§ Work required
Render all the items below as a Markdown table with the columns Row and Line, numbering each line in order and leaving out blank lines.

§ Stored data
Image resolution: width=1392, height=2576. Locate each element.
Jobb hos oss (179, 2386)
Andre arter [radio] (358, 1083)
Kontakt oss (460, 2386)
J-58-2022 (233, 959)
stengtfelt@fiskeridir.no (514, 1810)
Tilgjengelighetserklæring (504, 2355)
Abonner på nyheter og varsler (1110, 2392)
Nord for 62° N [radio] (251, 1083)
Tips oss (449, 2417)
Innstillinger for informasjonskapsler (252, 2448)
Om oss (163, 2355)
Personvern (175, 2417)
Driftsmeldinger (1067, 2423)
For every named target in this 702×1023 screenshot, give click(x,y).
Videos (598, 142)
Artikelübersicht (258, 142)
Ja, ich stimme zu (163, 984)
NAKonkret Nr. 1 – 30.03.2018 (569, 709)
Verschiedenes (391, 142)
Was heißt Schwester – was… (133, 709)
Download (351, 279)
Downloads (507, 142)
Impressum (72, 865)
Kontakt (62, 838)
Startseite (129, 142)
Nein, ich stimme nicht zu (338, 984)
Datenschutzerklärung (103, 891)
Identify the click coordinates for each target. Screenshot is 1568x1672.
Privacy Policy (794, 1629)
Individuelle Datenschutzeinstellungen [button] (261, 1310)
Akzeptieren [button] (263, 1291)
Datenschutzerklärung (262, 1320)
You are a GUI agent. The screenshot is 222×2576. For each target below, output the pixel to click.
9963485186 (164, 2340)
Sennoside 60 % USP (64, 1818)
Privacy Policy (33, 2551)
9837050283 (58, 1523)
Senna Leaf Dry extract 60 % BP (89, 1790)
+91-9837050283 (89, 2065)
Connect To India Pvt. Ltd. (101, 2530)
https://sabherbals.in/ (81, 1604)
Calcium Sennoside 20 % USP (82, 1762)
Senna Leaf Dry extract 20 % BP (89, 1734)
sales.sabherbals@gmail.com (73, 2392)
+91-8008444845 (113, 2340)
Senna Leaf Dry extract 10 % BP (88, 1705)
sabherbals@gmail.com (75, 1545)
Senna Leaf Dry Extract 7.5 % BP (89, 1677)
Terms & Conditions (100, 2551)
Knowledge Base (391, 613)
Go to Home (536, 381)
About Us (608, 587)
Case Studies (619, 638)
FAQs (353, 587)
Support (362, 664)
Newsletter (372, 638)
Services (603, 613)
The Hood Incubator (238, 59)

§ The response
| Row | Line |
|---|---|
| 1 | Image resolution: width=1392, height=2576. Locate each element. |
| 2 | Jobb hos oss (179, 2386) |
| 3 | Andre arter [radio] (358, 1083) |
| 4 | Kontakt oss (460, 2386) |
| 5 | J-58-2022 (233, 959) |
| 6 | stengtfelt@fiskeridir.no (514, 1810) |
| 7 | Tilgjengelighetserklæring (504, 2355) |
| 8 | Abonner på nyheter og varsler (1110, 2392) |
| 9 | Nord for 62° N [radio] (251, 1083) |
| 10 | Tips oss (449, 2417) |
| 11 | Innstillinger for informasjonskapsler (252, 2448) |
| 12 | Om oss (163, 2355) |
| 13 | Personvern (175, 2417) |
| 14 | Driftsmeldinger (1067, 2423) |
| 15 | For every named target in this 702×1023 screenshot, give click(x,y). |
| 16 | Videos (598, 142) |
| 17 | Artikelübersicht (258, 142) |
| 18 | Ja, ich stimme zu (163, 984) |
| 19 | NAKonkret Nr. 1 – 30.03.2018 (569, 709) |
| 20 | Verschiedenes (391, 142) |
| 21 | Was heißt Schwester – was… (133, 709) |
| 22 | Download (351, 279) |
| 23 | Downloads (507, 142) |
| 24 | Impressum (72, 865) |
| 25 | Kontakt (62, 838) |
| 26 | Startseite (129, 142) |
| 27 | Nein, ich stimme nicht zu (338, 984) |
| 28 | Datenschutzerklärung (103, 891) |
| 29 | Identify the click coordinates for each target. Screenshot is 1568x1672. |
| 30 | Privacy Policy (794, 1629) |
| 31 | Individuelle Datenschutzeinstellungen [button] (261, 1310) |
| 32 | Akzeptieren [button] (263, 1291) |
| 33 | Datenschutzerklärung (262, 1320) |
| 34 | You are a GUI agent. The screenshot is 222×2576. For each target below, output the pixel to click. |
| 35 | 9963485186 (164, 2340) |
| 36 | Sennoside 60 % USP (64, 1818) |
| 37 | Privacy Policy (33, 2551) |
| 38 | 9837050283 (58, 1523) |
| 39 | Senna Leaf Dry extract 60 % BP (89, 1790) |
| 40 | +91-9837050283 (89, 2065) |
| 41 | Connect To India Pvt. Ltd. (101, 2530) |
| 42 | https://sabherbals.in/ (81, 1604) |
| 43 | Calcium Sennoside 20 % USP (82, 1762) |
| 44 | Senna Leaf Dry extract 20 % BP (89, 1734) |
| 45 | sales.sabherbals@gmail.com (73, 2392) |
| 46 | +91-8008444845 (113, 2340) |
| 47 | Senna Leaf Dry extract 10 % BP (88, 1705) |
| 48 | sabherbals@gmail.com (75, 1545) |
| 49 | Senna Leaf Dry Extract 7.5 % BP (89, 1677) |
| 50 | Terms & Conditions (100, 2551) |
| 51 | Knowledge Base (391, 613) |
| 52 | Go to Home (536, 381) |
| 53 | About Us (608, 587) |
| 54 | Case Studies (619, 638) |
| 55 | FAQs (353, 587) |
| 56 | Support (362, 664) |
| 57 | Newsletter (372, 638) |
| 58 | Services (603, 613) |
| 59 | The Hood Incubator (238, 59) |